Re: poly: Egan's Diaspora

From: CurtAdams <CurtAdams@aol.com>
Date: Wed Mar 18 1998 - 22:37:47 PST

In a message dated 3/18/98 7:52:22 PM, you wrote:

>There is no discussion of how large societies implement these
>philosophies against the possible dissention of members, no
>attention to resource constraints and the costs of actions,
>nor any sense that there are selection effects so not all abstract
>philosophies will be equally represented farther down the road.

>In general, what's good and bad about Egan is what's good and bad
>about hard science fiction. Wonderfully thought-out speculation
>on hard science bundled with laughable assumptions about social
>processes.

In fairness to SF writers, the scientific literature on these
topics ranges from mediocre (resource constraints) to absent
(memetic selection). When you start looking at hypothetical
far-future scenarios, it's all essentially absent. These are
hard problems, and it's no surprise SF writers can't afford to
spend much time on them. After all, even if they did, they
might have nothing useful - such is science.
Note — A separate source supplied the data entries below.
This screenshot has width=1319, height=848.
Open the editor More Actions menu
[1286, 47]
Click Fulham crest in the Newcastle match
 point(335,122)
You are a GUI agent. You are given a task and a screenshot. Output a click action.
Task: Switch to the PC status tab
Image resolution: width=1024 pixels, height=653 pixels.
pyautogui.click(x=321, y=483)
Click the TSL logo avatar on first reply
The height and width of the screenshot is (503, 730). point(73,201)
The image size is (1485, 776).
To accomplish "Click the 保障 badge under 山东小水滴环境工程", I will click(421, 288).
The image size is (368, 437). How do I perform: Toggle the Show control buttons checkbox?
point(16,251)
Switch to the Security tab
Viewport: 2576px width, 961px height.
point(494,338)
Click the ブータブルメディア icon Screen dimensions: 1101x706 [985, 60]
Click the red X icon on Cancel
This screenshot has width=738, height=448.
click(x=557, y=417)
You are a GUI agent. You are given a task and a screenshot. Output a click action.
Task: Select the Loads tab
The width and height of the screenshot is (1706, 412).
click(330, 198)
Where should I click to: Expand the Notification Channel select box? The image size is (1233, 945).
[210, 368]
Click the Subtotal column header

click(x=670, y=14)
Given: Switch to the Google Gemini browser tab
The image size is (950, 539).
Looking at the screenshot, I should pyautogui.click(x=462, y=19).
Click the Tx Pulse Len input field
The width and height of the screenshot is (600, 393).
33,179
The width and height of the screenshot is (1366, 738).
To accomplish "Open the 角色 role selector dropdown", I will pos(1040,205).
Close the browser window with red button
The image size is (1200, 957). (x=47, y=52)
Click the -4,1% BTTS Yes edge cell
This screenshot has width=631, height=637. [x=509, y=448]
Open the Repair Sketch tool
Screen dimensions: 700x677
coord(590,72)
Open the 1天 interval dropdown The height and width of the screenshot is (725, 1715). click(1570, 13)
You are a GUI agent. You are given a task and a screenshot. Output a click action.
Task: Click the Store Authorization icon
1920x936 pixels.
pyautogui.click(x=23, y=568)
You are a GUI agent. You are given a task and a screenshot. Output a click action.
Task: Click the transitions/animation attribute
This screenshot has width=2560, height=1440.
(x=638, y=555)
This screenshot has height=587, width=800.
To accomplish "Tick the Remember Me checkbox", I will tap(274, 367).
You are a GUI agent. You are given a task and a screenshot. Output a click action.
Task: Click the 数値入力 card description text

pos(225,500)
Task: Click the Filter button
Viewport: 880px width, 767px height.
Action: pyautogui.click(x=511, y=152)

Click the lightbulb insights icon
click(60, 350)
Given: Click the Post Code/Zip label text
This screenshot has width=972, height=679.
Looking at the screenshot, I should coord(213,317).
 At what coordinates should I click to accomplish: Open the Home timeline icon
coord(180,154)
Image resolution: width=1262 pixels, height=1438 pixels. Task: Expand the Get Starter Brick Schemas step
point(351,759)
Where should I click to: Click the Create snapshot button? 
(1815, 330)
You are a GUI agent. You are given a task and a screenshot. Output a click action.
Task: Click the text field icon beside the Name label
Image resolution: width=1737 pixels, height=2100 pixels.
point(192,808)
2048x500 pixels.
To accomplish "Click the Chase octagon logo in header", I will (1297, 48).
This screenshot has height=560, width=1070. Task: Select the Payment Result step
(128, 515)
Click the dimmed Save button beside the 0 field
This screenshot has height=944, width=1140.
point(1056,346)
On a vaguely related note, I have become quite disenchanted with
communicative art. Art tries to alter the emotions of the
audience; I believe its primary origin lies in the use of art
as horizontally transmitted sexual selection elements.
Communication serves to provide more accurate information
about the world. These two aims are not really connected
(other than that a certain amount of entertainment can keep
an audience around for a communicative message.)

More typically, communication and art are quite at odds. A
successful story/movie is essentially forced to be non-
interactive, include a love story, fit within the technical
constraints of the medium (e.g. 30 minutes for a sitcom),
and be written from a small number of points of view. I
find this highly unrepresentative of the real world, in
which I interact intensely with the world, do not experience
love stories in most projects, deal with problems which not
only don't get resolved in 438 pages but indeed may surpass
my own lifetime, and deal constantly with thousands of
people with far more depth than any fictional character.

As a result, I'm turning to music and decoration for my
artistic existence. I find it rarer and rarer that I read
fiction, watch TV, or go to movies; and rarer yet that I
enjoy them. Nowadays it seems I want to put on music and
read astronomy far more than read SF.